• ASSIGNMENT: Lines holding the string "computer" are the ones to copy; find them all in the data.

• MATERIAL TO PROCESS:

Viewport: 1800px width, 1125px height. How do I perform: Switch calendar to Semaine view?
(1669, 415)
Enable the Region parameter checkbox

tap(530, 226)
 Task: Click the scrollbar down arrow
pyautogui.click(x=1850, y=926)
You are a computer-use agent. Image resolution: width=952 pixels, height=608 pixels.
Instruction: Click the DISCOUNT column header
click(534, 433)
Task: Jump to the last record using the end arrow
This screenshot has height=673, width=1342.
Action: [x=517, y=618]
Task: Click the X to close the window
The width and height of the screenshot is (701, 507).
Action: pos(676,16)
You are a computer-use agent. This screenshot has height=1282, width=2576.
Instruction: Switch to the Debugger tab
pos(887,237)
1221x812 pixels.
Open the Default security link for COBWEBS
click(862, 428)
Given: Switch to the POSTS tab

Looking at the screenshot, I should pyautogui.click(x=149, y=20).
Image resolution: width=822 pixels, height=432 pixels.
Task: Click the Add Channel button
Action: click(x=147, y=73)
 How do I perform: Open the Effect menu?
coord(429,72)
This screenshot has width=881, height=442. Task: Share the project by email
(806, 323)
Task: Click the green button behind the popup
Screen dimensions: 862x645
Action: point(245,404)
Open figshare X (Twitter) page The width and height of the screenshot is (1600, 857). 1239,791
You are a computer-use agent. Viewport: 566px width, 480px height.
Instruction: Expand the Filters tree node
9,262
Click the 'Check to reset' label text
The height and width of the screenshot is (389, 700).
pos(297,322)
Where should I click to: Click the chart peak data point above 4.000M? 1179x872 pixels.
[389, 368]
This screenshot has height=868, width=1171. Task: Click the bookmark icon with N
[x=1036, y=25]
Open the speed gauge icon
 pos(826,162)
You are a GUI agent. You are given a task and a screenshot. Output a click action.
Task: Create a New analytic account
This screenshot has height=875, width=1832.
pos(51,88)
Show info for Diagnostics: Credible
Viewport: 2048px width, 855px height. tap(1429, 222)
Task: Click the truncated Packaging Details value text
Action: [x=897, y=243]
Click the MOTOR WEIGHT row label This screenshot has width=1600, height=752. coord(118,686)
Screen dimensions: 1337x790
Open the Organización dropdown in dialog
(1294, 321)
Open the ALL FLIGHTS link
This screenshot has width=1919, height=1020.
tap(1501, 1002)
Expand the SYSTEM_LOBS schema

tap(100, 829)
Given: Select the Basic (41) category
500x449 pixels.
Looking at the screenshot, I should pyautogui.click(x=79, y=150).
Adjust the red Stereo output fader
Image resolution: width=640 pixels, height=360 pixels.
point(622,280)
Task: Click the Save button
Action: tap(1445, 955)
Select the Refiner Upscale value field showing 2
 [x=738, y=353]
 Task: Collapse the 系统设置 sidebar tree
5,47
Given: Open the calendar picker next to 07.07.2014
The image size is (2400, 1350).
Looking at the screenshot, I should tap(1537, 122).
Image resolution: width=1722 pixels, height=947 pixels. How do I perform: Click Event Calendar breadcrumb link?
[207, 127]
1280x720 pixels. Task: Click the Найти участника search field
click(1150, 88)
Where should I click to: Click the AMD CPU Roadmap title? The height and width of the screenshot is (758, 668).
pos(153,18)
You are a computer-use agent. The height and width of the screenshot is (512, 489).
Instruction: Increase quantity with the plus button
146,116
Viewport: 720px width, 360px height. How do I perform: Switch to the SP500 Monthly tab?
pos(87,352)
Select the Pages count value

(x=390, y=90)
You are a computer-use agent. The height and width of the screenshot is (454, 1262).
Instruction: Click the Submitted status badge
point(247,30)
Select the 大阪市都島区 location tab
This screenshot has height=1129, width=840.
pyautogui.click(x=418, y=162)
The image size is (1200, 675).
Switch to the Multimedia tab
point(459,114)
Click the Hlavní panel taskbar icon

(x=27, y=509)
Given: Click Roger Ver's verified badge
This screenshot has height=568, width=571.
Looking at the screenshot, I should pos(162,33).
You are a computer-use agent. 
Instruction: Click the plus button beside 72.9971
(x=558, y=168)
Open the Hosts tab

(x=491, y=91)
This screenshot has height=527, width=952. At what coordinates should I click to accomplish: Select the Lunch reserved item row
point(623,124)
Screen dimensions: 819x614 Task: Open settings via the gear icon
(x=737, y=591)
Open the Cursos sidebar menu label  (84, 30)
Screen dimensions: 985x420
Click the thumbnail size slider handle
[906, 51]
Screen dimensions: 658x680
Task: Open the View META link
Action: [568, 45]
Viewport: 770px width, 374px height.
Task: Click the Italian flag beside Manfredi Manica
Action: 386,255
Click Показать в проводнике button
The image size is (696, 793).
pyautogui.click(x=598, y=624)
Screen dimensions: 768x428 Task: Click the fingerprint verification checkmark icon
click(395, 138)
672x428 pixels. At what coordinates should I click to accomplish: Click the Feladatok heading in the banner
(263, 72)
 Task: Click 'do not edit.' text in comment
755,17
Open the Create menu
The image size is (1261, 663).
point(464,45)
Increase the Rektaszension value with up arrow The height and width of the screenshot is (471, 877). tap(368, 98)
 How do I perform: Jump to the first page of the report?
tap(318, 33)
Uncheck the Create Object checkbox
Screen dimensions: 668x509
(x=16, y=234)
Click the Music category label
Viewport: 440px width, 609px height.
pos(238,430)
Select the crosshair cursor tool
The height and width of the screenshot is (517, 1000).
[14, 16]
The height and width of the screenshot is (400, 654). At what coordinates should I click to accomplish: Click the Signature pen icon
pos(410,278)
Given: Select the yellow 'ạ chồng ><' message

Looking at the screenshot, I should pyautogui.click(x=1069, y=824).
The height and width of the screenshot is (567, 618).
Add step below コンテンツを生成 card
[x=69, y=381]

• WRITTEN SOLUTION:
You are a computer-use agent. Image resolution: width=952 pixels, height=608 pixels.
You are a computer-use agent. This screenshot has height=1282, width=2576.
You are a computer-use agent. Viewport: 566px width, 480px height.
You are a computer-use agent. The height and width of the screenshot is (512, 489).
You are a computer-use agent. The height and width of the screenshot is (454, 1262).
You are a computer-use agent. 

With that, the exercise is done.